I am sure you have all noticed how anytime a professional athlete goes afoul of the rules governing this immoral and government worshiping country, the first thing the news media does is run to the General Manager or Head Coach of his team and ask what he is going to do about it. These sorts of news stories inevitably make the first couple of minutes of the nightly news. Clearly people like to hear news reports anytime a professional athlete commits sins against the State and they are apparently also equally interested in what the offending party's employer thinks about his behavior. As far as I am aware, no one has ever questioned the practice of immediately running to the athlete's employer the moment he runs afoul of the law. How strange it is that the opinion of the employer should matter at such a moment.

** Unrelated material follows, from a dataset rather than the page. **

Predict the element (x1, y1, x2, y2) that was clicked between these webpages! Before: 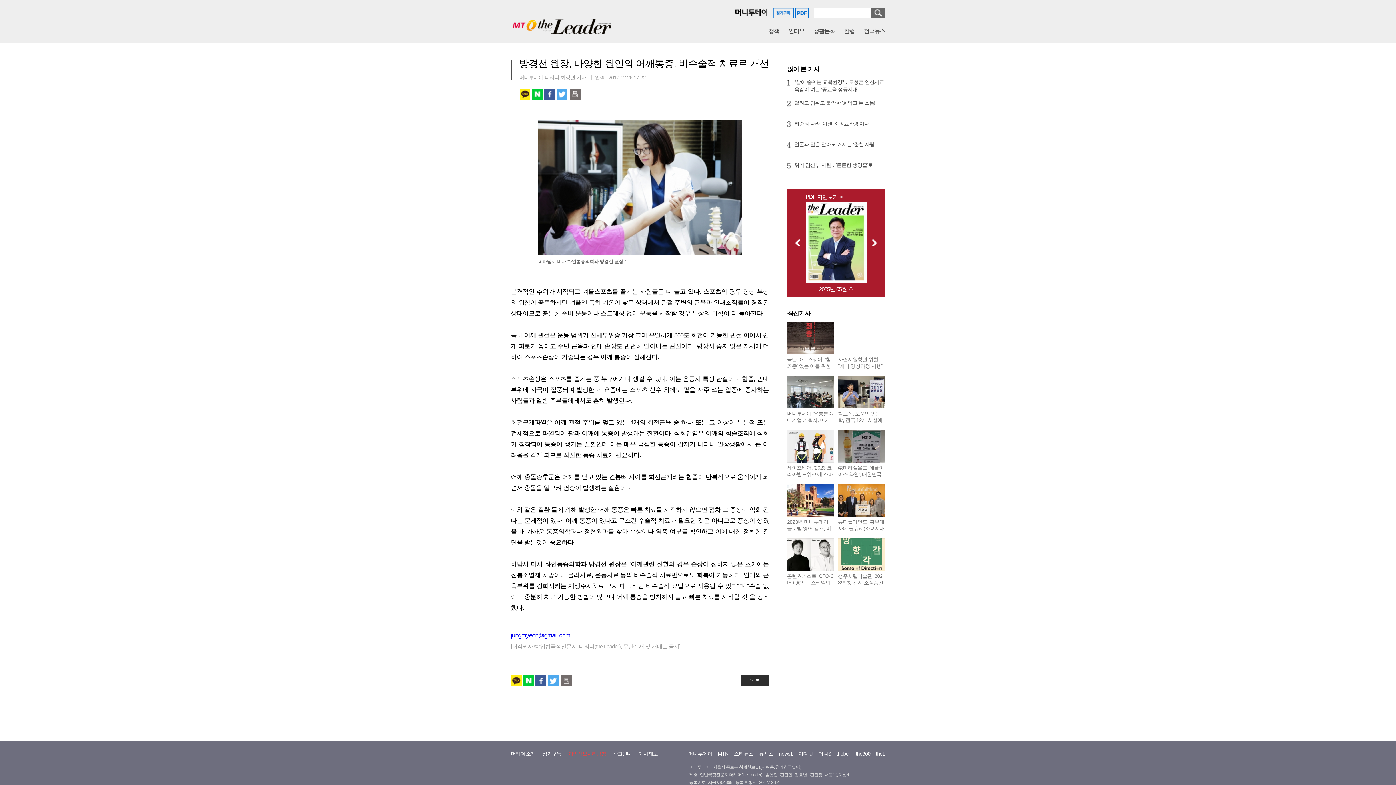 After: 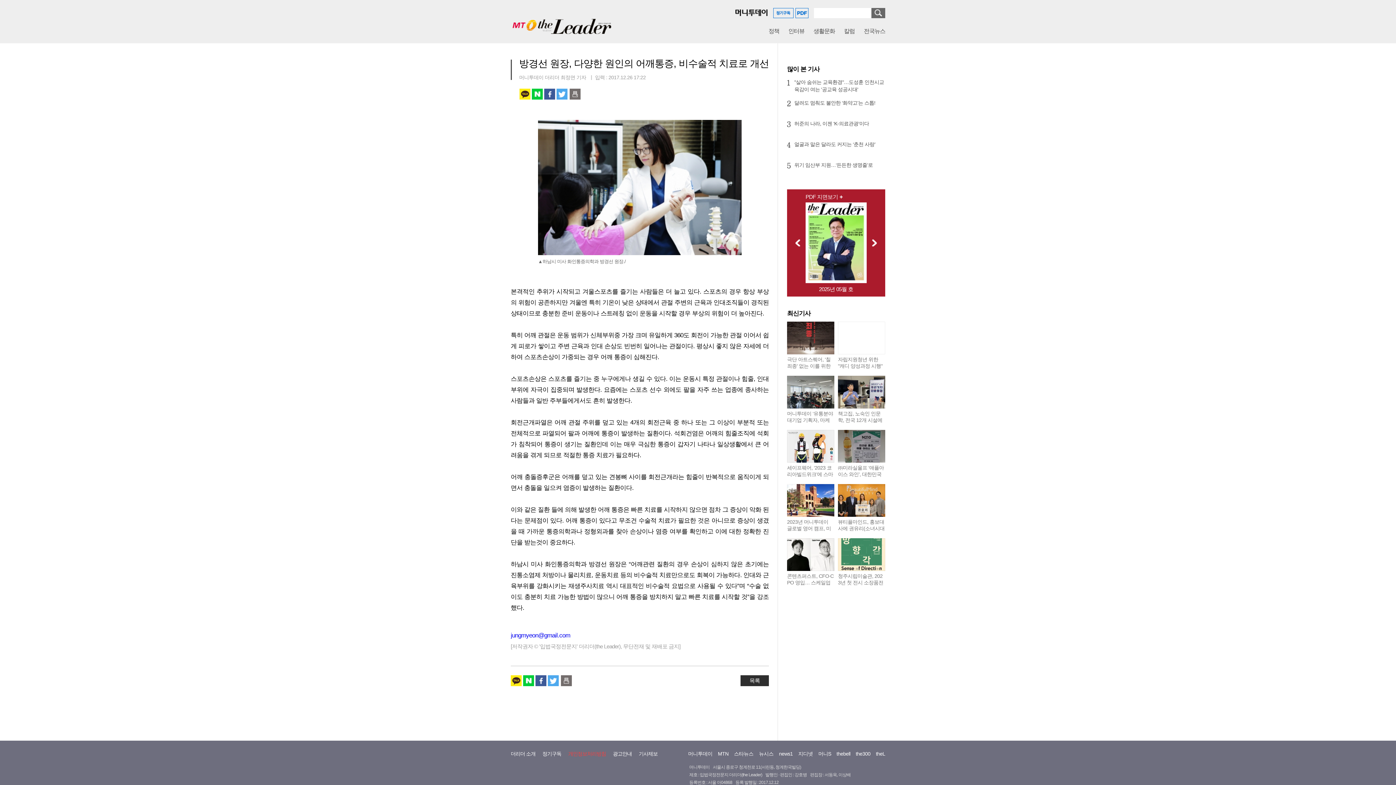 Action: bbox: (510, 675, 521, 686) label: 카카오톡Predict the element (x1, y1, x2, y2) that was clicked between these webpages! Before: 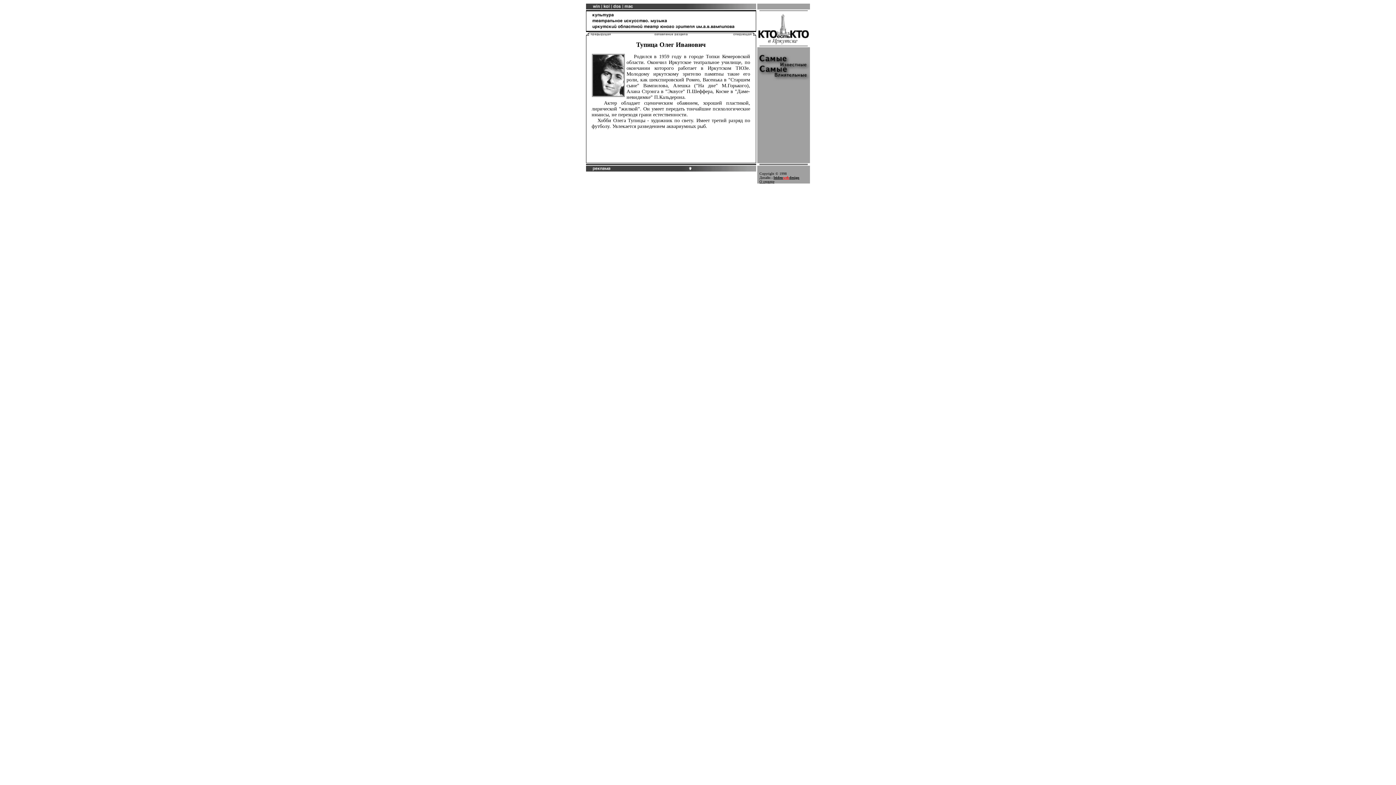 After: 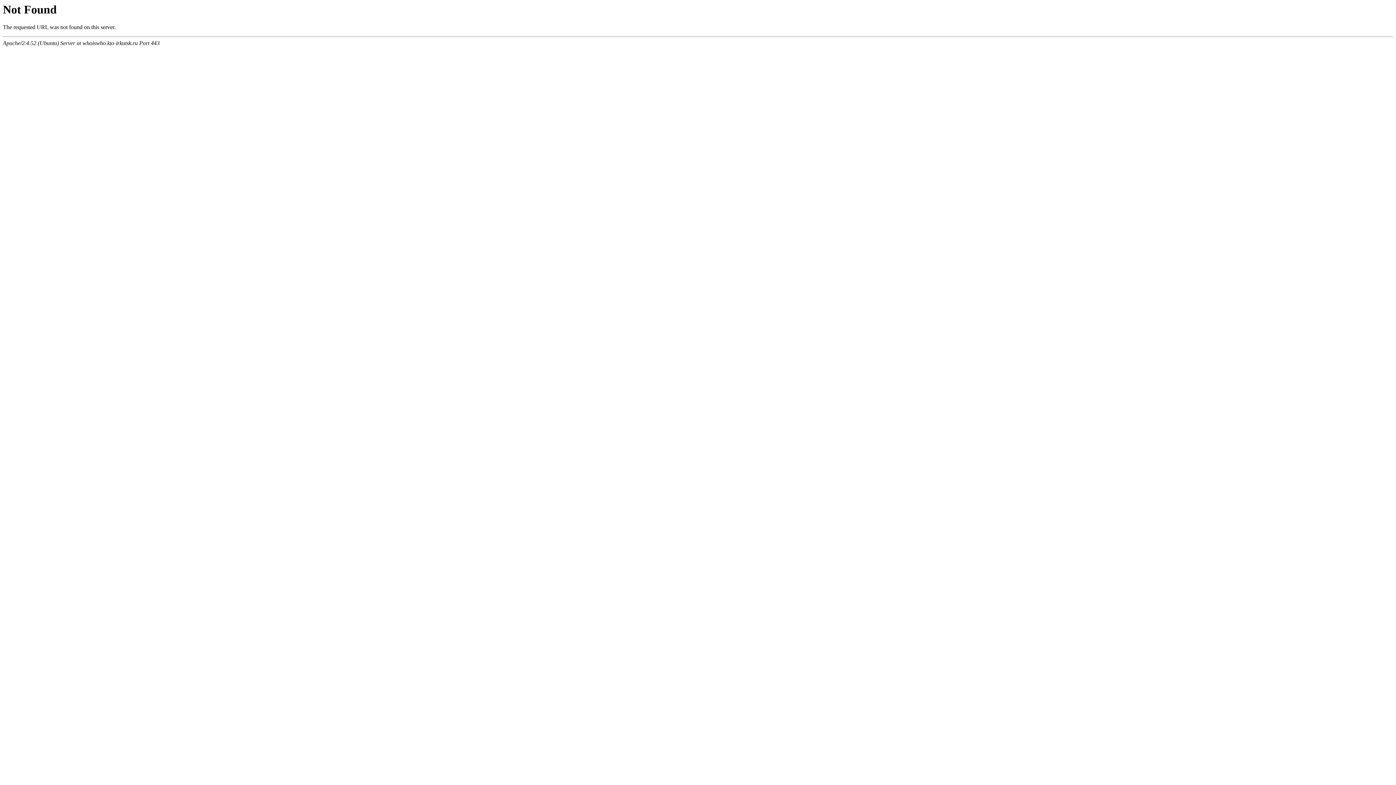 Action: bbox: (591, 4, 600, 10)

How would you feel if the moment you got a speeding ticket the local press ran to your employer to ask what he is going to do about it? Amy thought it was a good idea to ask the head coach of a professional sports team what he was going to do about one of his players who had too many loud parties. Why is it the business of your employer that you were speeding and why is it the business of the head coach that his player had a loud party? What would you think about a news story on your local television news reporting that an accountant had been caught driving drunk and the first reaction of the press was to go to his employer and ask what he is going to do about it? What if the kid who hands out the shoes at the local bowling alley is caught with 1.5 grams of marijuana and the first thing the press does is run to his supervisor and ask what he is going to do about it? What if your plumber failed to make his child support payment and the first thing the press did was run to his employer to ask what the plumbing company was going to do about the fact that one of their employees was late on his child support payment? When was the last time you heard of a janitor publicly apologizing to his fellow janitors and being forced by his employer to run laps around the building he cleans all because he got a ticket for DWI? When was the last time you saw a news report about the local deli manager being forced to apologize by his employer to all of his fans when he got caught pilfering some cheese? These things just don't happen in the real world. But then the world of professional sports is not the real world.
All of the examples I list, except those related to professional athletes, are patently absurd. I believe everyone can see the absolute stupidity of asking an employer what he is going to do with an employee who has violated a law or rule of the Socialist Democracy of Amerika. In every case, if a member of the press were actually dumb enough to conduct the interview, the employer would say something along the lines of "what business of mine is it that Joe drove drunk? Why are you bothering to talk to me? Go talk to Joe if you want to know what happened." Yet when the offending party is a professional athlete the first person who is interrogated in regards to potential punishments for the offense is the athlete's employer. Something is desperately wrong here.
I have racked my puny little brain and am unable to come up with a definitive answer for why this sort of thing takes place. Why is every citizen of the SDA accountable to the civil government alone when it comes to an offense but a professional athlete is first accountable to his employer and then to the civil government for the exact same offense? I am forced to speculate as to what might be going on here.
Professional athletes live sheltered lives and are never required to grow up or assume responsibility for their lives. They are pampered until the day they are no longer useful as athletes and then they are cast aside. While they are still useful they receive millions of dollars and the adulation of the public. The coaches in this system become a sort of surrogate father to these wayward little boys. Both sides accept their roles as the athletes run to their coaches for protection from the real world when they do something wrong and the coaches expect their players to come to them whenever something bad happens to one of their kids. Given this emotionally unhealthy system it makes perfect sense to run to an athlete's employer the moment his child sins. The exact same thing could easily be done when a minor commits an offense and the press interviews the minor's parents about the matter. In other words, professional athletes are nothing more than emotional children and the world in which they live perpetuates that reality, at least until the day their contracts run out.
Just once I would like to see a professional athlete who finds himself in trouble point out that his problems are none of the business of his employer. Just once I would like to see a head coach refuse to entertain questions about the off-field behavior of his players. Just once I would like for a player to act like an adult. Just once I would like to see a professional athlete refuse to issue a written "apology" to his employers, teammates and fans for what he has done. Just once I would like to see a professional athlete act like a responsible and independent man. I won't be holding my breath on that one.